══ Text to read ══

ScraperFC modules
Capology
- class ScraperFC.Capology.Capology
Bases:
object
- close()
Closes and quits the Selenium WebDriver instance.
- scrape_payrolls(year, league, currency)
Scrapes team payrolls for the given league season.
- Parameters:
year (int) – Calendar year that the season ends in (e.g. 2023 for the 2022/23 season)
league (str) – League. Look in shared_functions.py for the available leagues for each module.
currency (str) – The currency for the returned salaries. Options are “eur” for Euro, “gbp” for British Pount, and “USD” for US Dollar
- Returns:
The payrolls of all teams in the given league season
- Return type:
Pandas DataFrame
- scrape_salaries(year, league, currency)
Scrapes player salaries for the given league season.
- Parameters:
year (int) – Calendar year that the season ends in (e.g. 2023 for the 2022/23 season)
league (str) – League. Look in shared_functions.py for the available leagues for each module.
currency (str) – The currency for the returned salaries. Options are “eur” for Euro, “gbp” for British Pount, and “USD” for US Dollar
- Returns:
The salaries of all players in the given league season
- Return type:
Pandas DataFrame
ClubElo
- class ScraperFC.ClubElo.ClubElo
Bases:
object
- scrape_team_on_date(team, date)
Scrapes a team’s ELO score on a given date.
- Parameters:
team (str) – To get the appropriate team name, go to clubelo.com and find the team you’re looking for. Copy and past the team’s name as it appears in the URL.
date (str) – Must be formatted as YYYY-MM-DD
- Returns:
elo (int) – ELO score of the given team on the given date
-1 (int) – -1 if the team has no score on the given date
FBRef
- class ScraperFC.FBRef.FBRef
Bases:
object
ScraperFC module for FBRef
- close()
Closes and quits the Selenium WebDriver instance.
- complete_report_from_player_link(player_link)
Scrapes the FBRef scouting reports for a player.
- Parameters:
player_link (str) – URL to an FBRef player page
- Returns:
cleaned_complete_report (Pandas DataFrame) – Complete report with a MultiIndex of stats categories and statistics. Columns for per90 and percentile values.
player_name (str)
player_pos (str)
minutes (int)
- get(url)
Custom get function just for the FBRef module.
Calls .get() from the Selenium WebDriver and then waits in order to avoid a Too Many Requests HTTPError from FBRef.
- Parameters:
url (str) – The URL to get
- Return type:
None
- get_match_links(year, league)
Gets all match links for the chosen league season.
- Parameters:
year (int) – Calendar year that the season ends in (e.g. 2023 for the 2022/23 season)
league (str) – League. Look in shared_functions.py for the available leagues for each module.
- Returns:
FBRef links to all matches for the chosen league season
- Return type:
list
- get_season_link(year, league)
Returns the URL for the chosen league season.
- Parameters:
year (int) – Calendar year that the season ends in (e.g. 2023 for the 2022/23 season)
league (str) – League. Look in shared_functions.py for the available leagues for each module.
- Returns:
URL to the FBRef page of the chosen league season
- Return type:
str
- requests_get(url)
Custom requests.get function for the FBRef module
Calls requests.get() until the status code is 200.

═══
══ Material provided ══

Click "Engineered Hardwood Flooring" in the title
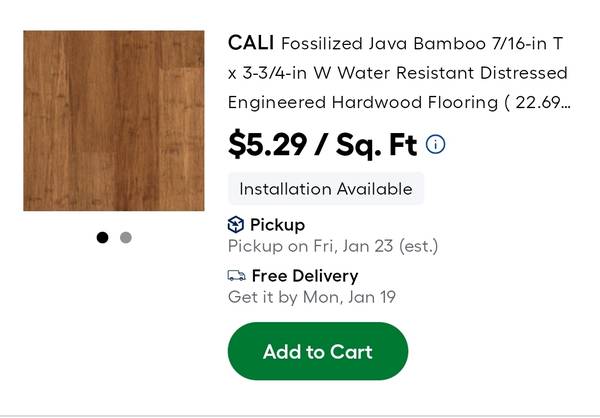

═══

● What you are asked to do:
Using the ScraperFC documentation above, answer the following, numbering each answer to match:
1. What return type does scrape_payrolls have?
2. What does scrape_team_on_date return when the team has no score on the given date?
3. Until what condition does requests_get keep calling requests.get()?

● Finished task:
1. Pandas DataFrame
2. -1
3. Until the status code is 200